Haies : qu'est-ce qui pousse les éleveurs cantaliens à replanter ?
Depuis 2020, près de 75 km de haies ont déjà été replantés dans le Cantal par les agriculteurs, une dizaine d’autres devraient l’être grâce à un nouveau programme du Feader.
Depuis 2020, près de 75 km de haies ont déjà été replantés dans le Cantal par les agriculteurs, une dizaine d’autres devraient l’être grâce à un nouveau programme du Feader.

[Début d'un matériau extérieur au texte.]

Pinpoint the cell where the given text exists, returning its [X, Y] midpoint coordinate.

En cinq ans, près de 75 km linéaires de haies ont été implantés par les agriculteurs du Cantal dans le cadre du Pacte gouvernemental en faveur de la haie, faisant du département l’un des plus volontaristes en la matière. L’équivalent d’un itinéraire Aurillac-Bort-les-Orgues ou d’un Aurillac-Molompize reverdi avec toutes les vertus que recèle cet élément bocager. Un nouveau programme triennal (2026-2028) - financé par le Feader (UE et Région) - s’est ouvert qui va permettre de prolonger cette régénération, comme l’ont expliqué Pauline Pierrard, responsable du pôle Territoire à la Chambre d’agriculture, et Maxime Henrion, conseiller à la Mission Haies, lors des deux rendez-vous techniques proposés aux agriculteurs intéressés pour se lancer, le 29 avril à Saint-Flour et le 6 mai à Marmanhac.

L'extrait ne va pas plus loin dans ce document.